A way to seed the RNG is to use the application ‘seedtool’ which comes with OMNeT++:
seedtool g 1 10000000 8

Gives 8 seeds 10000000 apart starting at position 1. A RNG can be seeded in omnetpp.ini:

seed-0-mt = 1389532321
seed-1-mt = 56577561

And, depending on the number of RNGs used in the simulation, we can now register the RNGs with the model:

**.rng-0 = 1
**.rng-1 = 2

What this does: every (hence the **) module’s rng-0 is RNG number 1 and rng-1 is RNG number 2. This allows for great flexibility: for every module we can make different RNGs. For instance, we might use seperate RNGs for the MAC and the Network layer.

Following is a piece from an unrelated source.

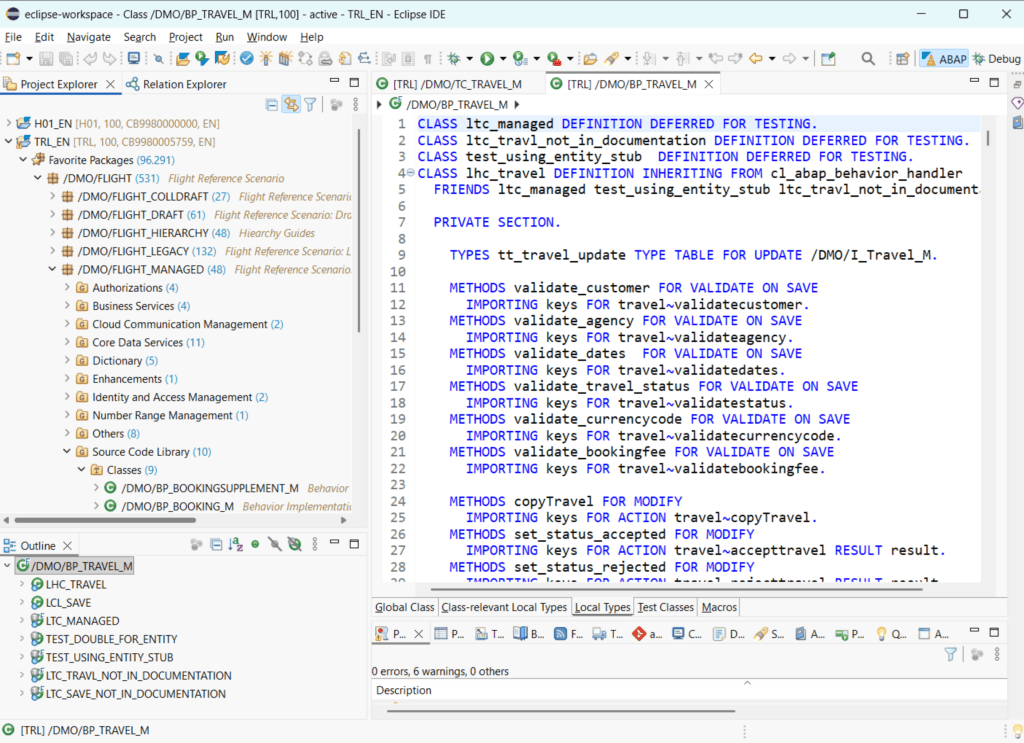Open the filter funnel in Problems view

The RNGs are ‘automatically’ used. OMNeT++ has a class cRNG from which the different RNG implementations are derived. By using methods from the cRNG interface the registered RNGs are used:

/**
* Random integer in [0,n), n < intRandMax() */ virtual unsigned long intRand(unsigned long n) = 0;

(from cRNG.h)

This gives a random number between 0 and n (excluding n).

Randomness in Mobility
In order to prevent periodicity in the results due to equidistant placement of nodes it would be good to randomly place vehicles on the road. With enough runs we can take mean results giving a view free of periodicity observed in the runs performed met equidistant placement.
The Mobility Framework allows a hosts position to be set in omnetpp.ini:

TFSim.host[0].mobility.x = 100
TFSim.host[0].mobility.y = 100

This effectively positions host 0 at position (100,100). Supplying a '-1' in stead of a positive value tells the BasicMobility layer to randomly place the host. MF does show some unexpected behaviour here, though:

TFSim.host[0].mobility.x = -1
TFSim.host[0].mobility.y = 100

Does not position host 0 at a random x position along y=100. This can easily circumvented by altering the implementation of BasicMobility.cc and then recompiling the framework. The changes made are quite straight-forward. By default, BasicMobility.cc chooses a completely random position if either x or y is -1. By adding a few lines a random value is only chosen for the component which is configured with '-1'. This behaves as intended: position host 0 somewhere on the line y = 100.
BasicMobility will use one of the RNGs provided to it in omnetpp.ini:

num-rngs = 3
...
seed-2-mt = 23525221
*.mobility.rng-0 = 3

Then in BasicMobility the lines

Coord p;
p.x = genk_uniform(0, 0, cc->getPgs()->x);
p.y = genk_uniform(0, 0, cc->getPgs()->y);
return p;

Will choose random value from a uniform distribution between 0 and the playground size. The random variables will be provided by the RNG supplied in omnetpp.ini.

One drawback of this approach; if we choose a density to have at least one vehicle in every other vehicle's transmission range the randomness can cause clusters and - more important - gaps. These gaps can be larger than the transmission range, resulting in incorrect end-to-end propagation. For evaluation of the flooding scheme we would like to use a fully connected network.

Solution: do place every vehicle at a certain distance from the previous (like with equidistant placement) but apply a random variation of approx 20% of the inter-vehicle space. This randomness is enough to cause vehicles to sometimes be in one slot and sometimes in the other while not creating gaps in the network. This is implemented in IDMMobilityModel, which also gets information on the desired spacing through the omnetpp.ini file:

if(!mobEnabled){
move.startPos.x+= intrand(0.4*spacing)-0.2*spacing;
}

If mobility is not enabled (e.g. we use a static network for testing the flooding scheme) we apply some randomness to the x position.